Al di là di alcune polemiche contingenti, parte del dibattito svoltosi nell’aula consigliare ha ruotato proprio sui tempi incerti dell’edificazione del polo scolastico. “Allo stato attuale – ha sostenuto Angelo Barbero il quale prevede che per la sua realizzazione passeranno non meno di 5 anni – mi risulta che ci sia solo in corso un concorso d’idee per stabilire come fare il polo scolastico che di fatto non sappiamo ancora teoricamente neppure dove lo facciamo. Molto probabilmente sembra che l’amministrazione lo farà alla Turinetto, però di fatto allo stato attuale abbiamo solo un concorso di idee”. Da parte sua il sindaco Antonello Tabbò ha affermato, difendendo le scelte e l’azione della sua amministrazione, un più avanzato procedere dell’iter: “Mi fa piacere puntualizzare per altro – ha detto il sindaco rispondendo alle argomentazioni di Barbero – che l’iter relativamente alle realizzazioni del polo o campus scolastico nella caserma Turinetto non è limitato semplicemente al concorso di idee indetto dalla Provincia ma è un intervento ben più avanzato.

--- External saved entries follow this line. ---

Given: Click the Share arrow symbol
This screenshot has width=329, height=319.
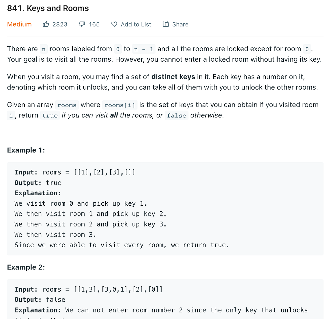Looking at the screenshot, I should (x=166, y=24).
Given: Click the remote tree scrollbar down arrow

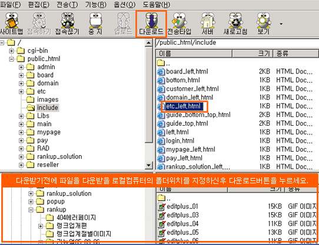Looking at the screenshot, I should (x=149, y=165).
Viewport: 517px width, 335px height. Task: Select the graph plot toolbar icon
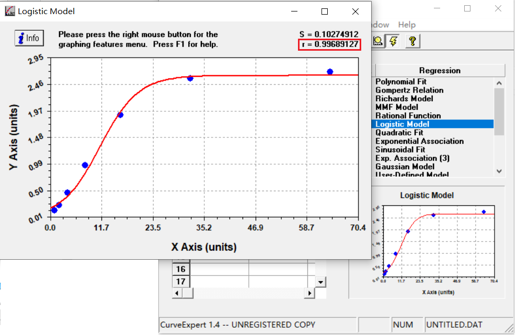pyautogui.click(x=377, y=41)
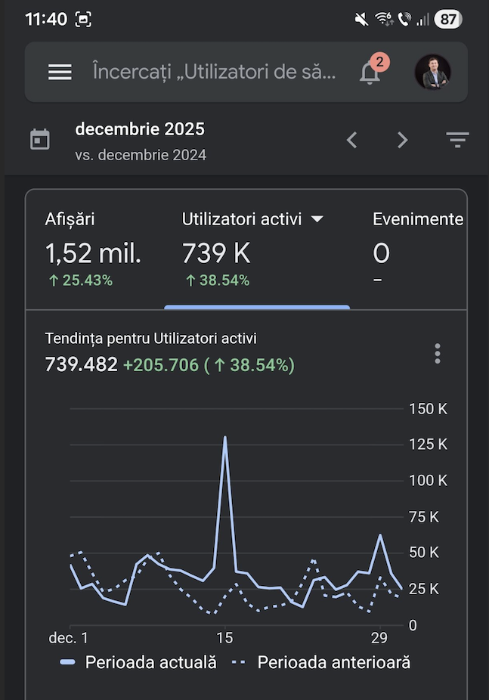This screenshot has height=700, width=489.
Task: Tap the battery indicator in status bar
Action: (448, 20)
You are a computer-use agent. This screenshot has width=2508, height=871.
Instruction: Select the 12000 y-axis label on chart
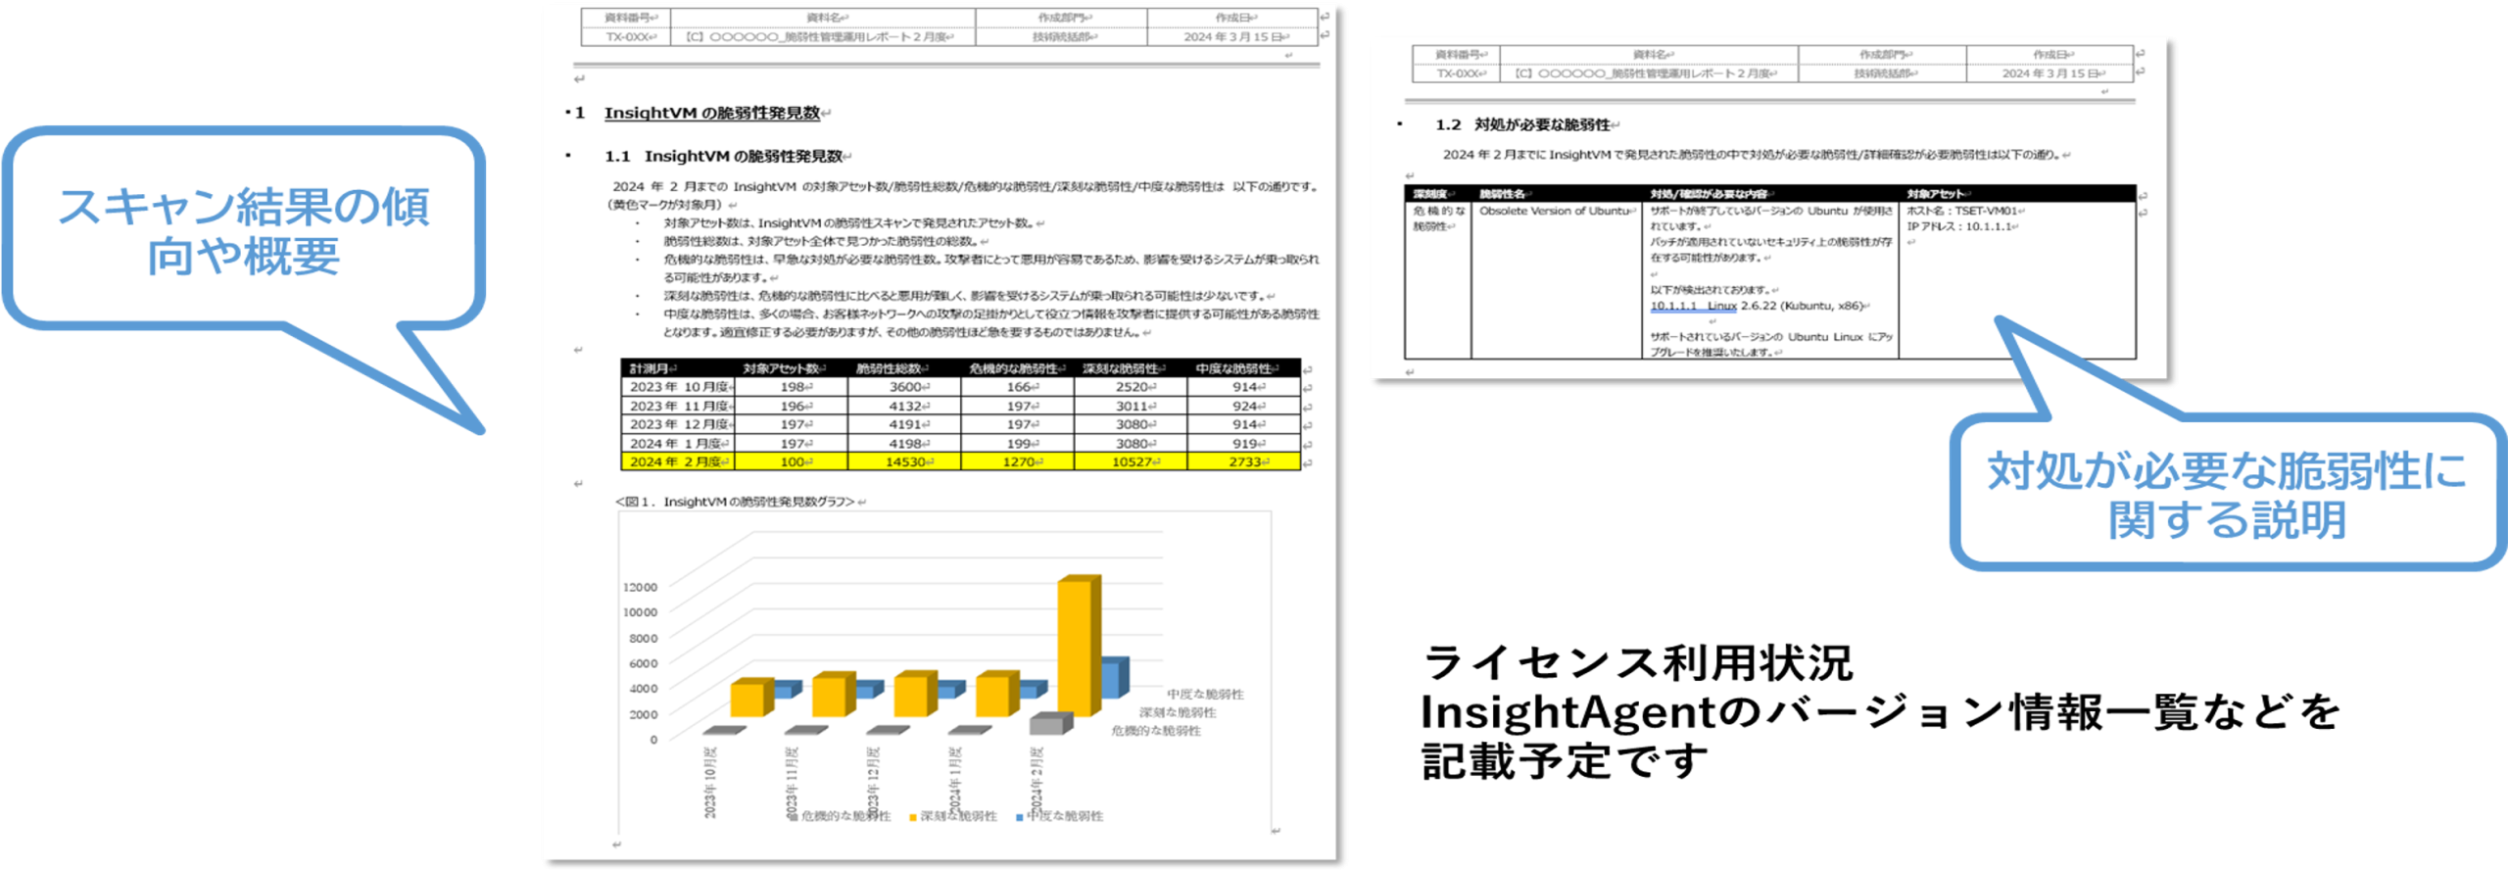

Sostanzialmente – ha assicurato Tabbò – saremo firmatari tra qualche settimana di un protocollo d’intesa con la regione Liguria, il Ministero e il demanio, nonché gli altri 5 o 6 comuni interessati da queste dismissioni e all’interno di questo documento c’è già indicata comunque, per quanto riguarda la Turinetto, l’indicazione che dev’essere adibita a uso polo scolastico, questo anche in ossequio a una delibera di indirizzo del consiglio comunale, che è un indirizzo politico naturalmente, presa mi pare due anni or sono. La questione – ha concluso il sindaco – quindi va avanti molto rapidamente, se vogliamo anche molto più rapidamente di quanto si pensasse”.
Tabbò non ha comunque negato l’esistenza del problema e la necessità di individuare soluzioni alla carenza di aule scolastiche dovute, com’è noto, soprattutto al trend in crescita degli iscritti ai licei cittadini: “siamo ben coscienti – ha riconosciuto il sindaco – che nei prossimi anni dovremmo comunque trovare una soluzione, soluzione che stiamo identificando e pensiamo anche di aver [già] trovato almeno due opzioni che per altro sono diverse”. Sulla natura delle soluzioni allo studio Tabbò ha preferito mantenere il riserbo; “prima – ha spiegato – dobbiamo parlare con i dirigenti scolastici; abbiamo delle idee che dobbiamo sottoporre a loro e ovviamente anche alla Provincia per cui non siamo [ancora] in grado adesso di riferire”. I dubbi dovrebbero comunque essere sciolti, ha assicurato il sindaco, entro “un paio di mesi”.